* Belirtilen hedef 1: Kabir hayatıyla ilgili metne göre kabir hayatı neyin giriş kapısı ve başlangıcı sayılır?

* Metin bölümü:
■ ■ ■
Bambaşka Bir Âlem ve Kabir Hayatı
Dini esaslar açısından, kabir hayatının keyfiyeti hakkında neler söylenebilir? Yanıp küle dönüşen, vücudu paramparça hale gelen veya herhangi bir sebeple defnedilemeyen kimseler de düşünülünce kabirdeki sorgu-sual ve kabir azabı ile alâkalı mü'mince ve sahih bakış açısı nasıl olmalıdır?
- Kabir hayatı, bir bakıma ahiretin giriş kapısı ve başlangıcı sayılır. Bir kabre defnedilsin ya da edilmesin; ister yırtıcı hayvanlar tarafından parçalansın, ister yanıp külleri savrulsun, isterse de denizde kaybolsun, ölen kimse için kabir hayatı söz konusudur. Kabir bambaşka bir âlemdir, onun kendine has husûsiyetleri vardır; onu dünyevî kıstaslarla yorumlamak ve maddî unsurlarla değerlendirip anlamaya çalışmak doğru netice vermeyecektir. (00.58)
■ ■ ■
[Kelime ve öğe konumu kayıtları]
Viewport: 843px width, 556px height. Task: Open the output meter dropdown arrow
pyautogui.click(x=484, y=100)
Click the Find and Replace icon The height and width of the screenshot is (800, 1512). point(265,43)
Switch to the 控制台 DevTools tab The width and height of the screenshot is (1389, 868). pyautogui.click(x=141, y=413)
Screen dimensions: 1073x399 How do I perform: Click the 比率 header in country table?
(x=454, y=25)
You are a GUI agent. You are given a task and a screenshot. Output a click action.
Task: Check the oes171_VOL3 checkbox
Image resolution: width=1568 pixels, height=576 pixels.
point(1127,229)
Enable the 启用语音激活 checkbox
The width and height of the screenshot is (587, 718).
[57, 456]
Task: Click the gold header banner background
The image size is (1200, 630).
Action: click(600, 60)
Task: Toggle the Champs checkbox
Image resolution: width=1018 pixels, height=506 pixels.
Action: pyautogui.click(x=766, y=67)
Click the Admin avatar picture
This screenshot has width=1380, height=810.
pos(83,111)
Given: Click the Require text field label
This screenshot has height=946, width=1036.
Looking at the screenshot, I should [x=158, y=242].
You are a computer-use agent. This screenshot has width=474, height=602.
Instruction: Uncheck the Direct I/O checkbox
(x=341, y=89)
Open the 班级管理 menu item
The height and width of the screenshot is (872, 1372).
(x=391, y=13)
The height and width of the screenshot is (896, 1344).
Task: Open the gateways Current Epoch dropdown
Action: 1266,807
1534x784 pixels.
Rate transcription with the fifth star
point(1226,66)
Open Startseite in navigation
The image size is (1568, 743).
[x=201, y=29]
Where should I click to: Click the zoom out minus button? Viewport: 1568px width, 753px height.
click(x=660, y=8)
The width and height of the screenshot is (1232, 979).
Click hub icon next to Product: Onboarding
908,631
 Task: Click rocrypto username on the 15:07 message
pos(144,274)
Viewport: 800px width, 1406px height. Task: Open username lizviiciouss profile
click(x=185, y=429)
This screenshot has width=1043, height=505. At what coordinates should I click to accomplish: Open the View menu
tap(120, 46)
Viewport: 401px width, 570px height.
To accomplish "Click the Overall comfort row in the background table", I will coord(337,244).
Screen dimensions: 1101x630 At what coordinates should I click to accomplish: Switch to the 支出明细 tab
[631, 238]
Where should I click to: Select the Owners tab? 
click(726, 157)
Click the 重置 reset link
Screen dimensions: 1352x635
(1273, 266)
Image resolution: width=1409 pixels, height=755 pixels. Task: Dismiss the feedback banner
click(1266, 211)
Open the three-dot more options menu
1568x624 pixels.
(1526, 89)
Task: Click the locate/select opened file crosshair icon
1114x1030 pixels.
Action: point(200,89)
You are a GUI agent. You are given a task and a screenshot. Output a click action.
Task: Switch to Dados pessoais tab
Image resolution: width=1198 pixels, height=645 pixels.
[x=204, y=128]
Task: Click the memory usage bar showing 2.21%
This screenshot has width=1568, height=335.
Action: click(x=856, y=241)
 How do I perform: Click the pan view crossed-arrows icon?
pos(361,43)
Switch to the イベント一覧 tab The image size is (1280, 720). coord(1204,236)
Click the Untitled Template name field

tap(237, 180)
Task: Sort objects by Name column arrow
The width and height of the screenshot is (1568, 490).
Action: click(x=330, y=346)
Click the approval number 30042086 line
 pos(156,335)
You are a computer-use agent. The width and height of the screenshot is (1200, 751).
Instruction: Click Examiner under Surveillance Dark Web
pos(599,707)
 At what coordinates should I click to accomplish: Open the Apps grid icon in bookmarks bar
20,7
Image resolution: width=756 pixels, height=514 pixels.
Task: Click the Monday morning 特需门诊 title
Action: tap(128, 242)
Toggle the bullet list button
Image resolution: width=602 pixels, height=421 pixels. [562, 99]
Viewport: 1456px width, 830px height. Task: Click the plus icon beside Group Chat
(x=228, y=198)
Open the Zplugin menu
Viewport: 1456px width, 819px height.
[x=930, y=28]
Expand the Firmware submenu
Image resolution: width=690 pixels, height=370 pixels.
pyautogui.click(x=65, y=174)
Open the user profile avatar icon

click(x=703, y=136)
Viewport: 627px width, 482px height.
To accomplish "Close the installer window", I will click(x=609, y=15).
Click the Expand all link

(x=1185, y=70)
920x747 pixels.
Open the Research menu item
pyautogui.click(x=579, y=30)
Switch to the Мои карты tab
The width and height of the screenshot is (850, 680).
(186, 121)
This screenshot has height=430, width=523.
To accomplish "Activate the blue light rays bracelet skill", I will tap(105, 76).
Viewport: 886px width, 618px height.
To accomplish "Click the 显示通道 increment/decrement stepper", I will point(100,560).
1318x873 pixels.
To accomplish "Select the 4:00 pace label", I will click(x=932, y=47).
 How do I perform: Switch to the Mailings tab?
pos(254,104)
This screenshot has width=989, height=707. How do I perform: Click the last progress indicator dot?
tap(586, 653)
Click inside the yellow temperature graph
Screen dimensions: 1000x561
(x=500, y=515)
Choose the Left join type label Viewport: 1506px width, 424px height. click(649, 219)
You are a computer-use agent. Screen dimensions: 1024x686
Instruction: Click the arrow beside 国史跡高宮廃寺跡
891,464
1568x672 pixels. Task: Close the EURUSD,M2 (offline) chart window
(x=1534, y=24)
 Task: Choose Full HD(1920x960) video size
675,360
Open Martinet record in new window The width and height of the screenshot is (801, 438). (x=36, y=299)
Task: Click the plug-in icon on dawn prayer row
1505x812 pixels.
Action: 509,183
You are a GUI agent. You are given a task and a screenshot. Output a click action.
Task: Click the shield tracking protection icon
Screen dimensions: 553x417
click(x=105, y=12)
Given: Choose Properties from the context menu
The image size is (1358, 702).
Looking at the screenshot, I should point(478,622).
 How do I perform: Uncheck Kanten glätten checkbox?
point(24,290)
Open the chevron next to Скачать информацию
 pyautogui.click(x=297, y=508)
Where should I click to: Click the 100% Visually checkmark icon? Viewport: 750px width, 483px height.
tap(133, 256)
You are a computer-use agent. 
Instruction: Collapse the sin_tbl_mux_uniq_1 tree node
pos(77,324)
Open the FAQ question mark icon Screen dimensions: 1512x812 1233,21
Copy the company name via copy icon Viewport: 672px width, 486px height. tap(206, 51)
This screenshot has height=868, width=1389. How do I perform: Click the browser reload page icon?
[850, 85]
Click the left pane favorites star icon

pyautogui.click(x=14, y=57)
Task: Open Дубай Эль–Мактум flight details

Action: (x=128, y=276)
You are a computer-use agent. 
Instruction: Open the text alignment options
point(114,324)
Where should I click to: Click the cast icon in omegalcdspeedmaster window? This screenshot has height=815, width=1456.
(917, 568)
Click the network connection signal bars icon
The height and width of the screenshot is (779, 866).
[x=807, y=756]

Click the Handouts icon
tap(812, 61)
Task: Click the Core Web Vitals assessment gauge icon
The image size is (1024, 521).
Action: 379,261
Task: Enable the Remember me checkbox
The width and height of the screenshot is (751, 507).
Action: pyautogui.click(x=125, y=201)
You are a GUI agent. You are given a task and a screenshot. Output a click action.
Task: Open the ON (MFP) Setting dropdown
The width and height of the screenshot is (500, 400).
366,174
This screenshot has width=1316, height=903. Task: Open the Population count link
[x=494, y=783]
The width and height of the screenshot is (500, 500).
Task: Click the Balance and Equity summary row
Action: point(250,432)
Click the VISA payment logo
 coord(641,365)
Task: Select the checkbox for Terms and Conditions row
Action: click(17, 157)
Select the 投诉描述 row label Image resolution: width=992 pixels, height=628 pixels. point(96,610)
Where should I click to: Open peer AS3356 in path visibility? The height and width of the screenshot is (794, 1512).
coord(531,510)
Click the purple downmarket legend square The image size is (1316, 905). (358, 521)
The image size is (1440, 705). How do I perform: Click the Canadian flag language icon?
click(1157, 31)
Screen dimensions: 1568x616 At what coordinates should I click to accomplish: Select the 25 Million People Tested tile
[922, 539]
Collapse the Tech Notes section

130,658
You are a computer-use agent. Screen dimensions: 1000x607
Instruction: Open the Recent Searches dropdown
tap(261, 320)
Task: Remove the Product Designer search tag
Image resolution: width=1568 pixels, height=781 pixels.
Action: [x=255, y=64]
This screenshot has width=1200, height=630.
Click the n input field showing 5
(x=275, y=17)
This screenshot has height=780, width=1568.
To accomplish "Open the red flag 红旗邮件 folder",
■ ■ ■
* Belirtilen hedef 2: Kayıtlarda "Click the approval number 30042086 line" geçen satırdan başlayıp "(x=500, y=515)" geçen satır da dahil olmak üzere o satıra kadar olan satırları numaralı liste hâlinde yaz. Boş satırları atla.

* Doğru cevap 1: Ahiretin.

* Doğru cevap 2:
1. Click the approval number 30042086 line
2.  pos(156,335)
3. You are a computer-use agent. The width and height of the screenshot is (1200, 751).
4. Instruction: Click Examiner under Surveillance Dark Web
5. pos(599,707)
6.  At what coordinates should I click to accomplish: Open the Apps grid icon in bookmarks bar
7. 20,7
8. Image resolution: width=756 pixels, height=514 pixels.
9. Task: Click the Monday morning 特需门诊 title
10. Action: tap(128, 242)
11. Toggle the bullet list button
12. Image resolution: width=602 pixels, height=421 pixels. [562, 99]
13. Viewport: 1456px width, 830px height. Task: Click the plus icon beside Group Chat
14. (x=228, y=198)
15. Open the Zplugin menu
16. Viewport: 1456px width, 819px height.
17. [x=930, y=28]
18. Expand the Firmware submenu
19. Image resolution: width=690 pixels, height=370 pixels.
20. pyautogui.click(x=65, y=174)
21. Open the user profile avatar icon
22. click(x=703, y=136)
23. Viewport: 627px width, 482px height.
24. To accomplish "Close the installer window", I will click(x=609, y=15).
25. Click the Expand all link
26. (x=1185, y=70)
27. 920x747 pixels.
28. Open the Research menu item
29. pyautogui.click(x=579, y=30)
30. Switch to the Мои карты tab
31. The width and height of the screenshot is (850, 680).
32. (186, 121)
33. This screenshot has height=430, width=523.
34. To accomplish "Activate the blue light rays bracelet skill", I will tap(105, 76).
35. Viewport: 886px width, 618px height.
36. To accomplish "Click the 显示通道 increment/decrement stepper", I will point(100,560).
37. 1318x873 pixels.
38. To accomplish "Select the 4:00 pace label", I will click(x=932, y=47).
39.  How do I perform: Switch to the Mailings tab?
40. pos(254,104)
41. This screenshot has width=989, height=707. How do I perform: Click the last progress indicator dot?
42. tap(586, 653)
43. Click inside the yellow temperature graph
44. Screen dimensions: 1000x561
45. (x=500, y=515)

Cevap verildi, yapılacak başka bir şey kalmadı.